5 thoughts on ““You’re gonna need a shotgun” Raising a daughter in a rape culture

  1. Randy,
    I think there’s something you might be forgetting. As you look on t.v., magazines, books, schools, and even the internet, there is one thing all these have in common: SEX.

    Boys/men can be taught about how to treat a woman (although opening doors is considered sexist in the eyes of many feminists), but when guys sees how woman are treated in these environments, they begin to live in a fantasy world. I’ve shared with you about my struggles with this in the past.

    Remember, no matter how good of home these young men are brought up in, the internet and other outlets can and will be quite dangerous.

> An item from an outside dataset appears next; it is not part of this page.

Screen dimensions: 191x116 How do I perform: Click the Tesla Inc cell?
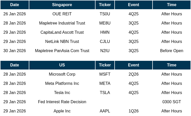point(62,93)
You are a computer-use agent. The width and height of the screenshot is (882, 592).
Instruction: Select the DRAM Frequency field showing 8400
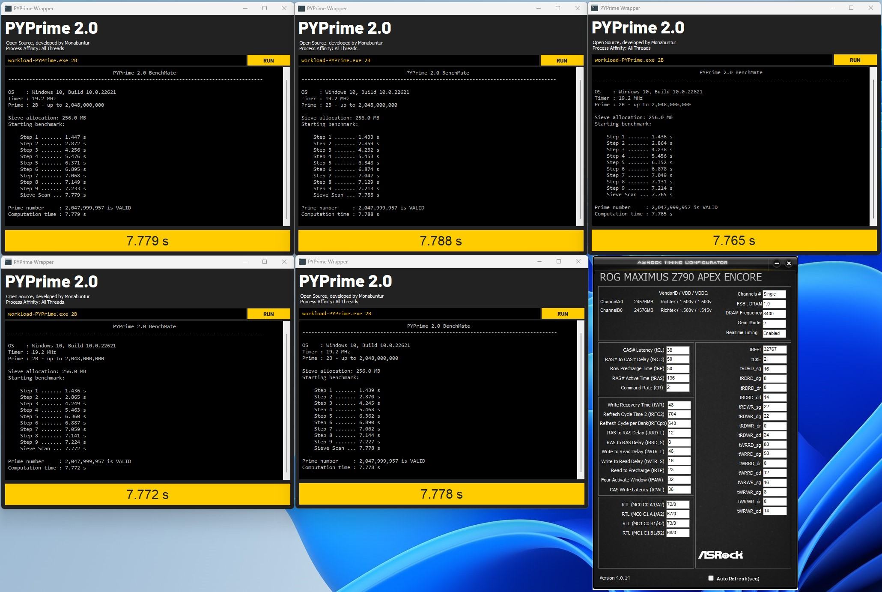(774, 314)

  2. I always thought the shotgun reference was to scaring them off so they don’t “try anything” on your daughter (even though she wants it, but dad is trying to stop it), but not a reference to sexual assault. Either way, I *really* hate that kind of joking. It is so insulting on so many levels. Also, who even knows if their daughter will prefer boys/girls/both? I think putting that assumption on your kids is problematic, for them and our culture at large. I have two girls, and surprisingly I have not had any shotgun comments – I think change is happening.

    Liked by 1 person

  3. i spent a lot of time in my dating years fending off boys. in cars on dates i spent most of my time jammed against the door on my side of the car. i hadn’t a clue how to stop it. thought i must be sending out some sign that i wanted this. i was a teen in the fifties . boys then thought they had some right to do this. even a dad where i work tried it. my parents had given me no clue, that they had no right to do that. somehow i knew they had to right to assume that it was o.k. my parents thought an early curfew was the clue. why didn’t it occur to them rape or near rape also happened before ten p.m? i taught my own daughter that boys or men had an ingrained right to try and rape them. you are right teach your girls that it is their body and no one has a right to invade that space. now here we go . let’s not excuse young men that it is their birthright “to nail as many girls as possible” a notch on the belt so to speak. they need to learn that they have no right to the body of any woman without her consent . when a girl reports it , let say in the college setting the boy is hardly punished. if he stole from school, he would be expelled. a slap on the wrist for rape and sent on his way. they need some rules to guide them the same as young women do. both young men and women need guidance
    not a shot gun dad. they can be their own shotgun.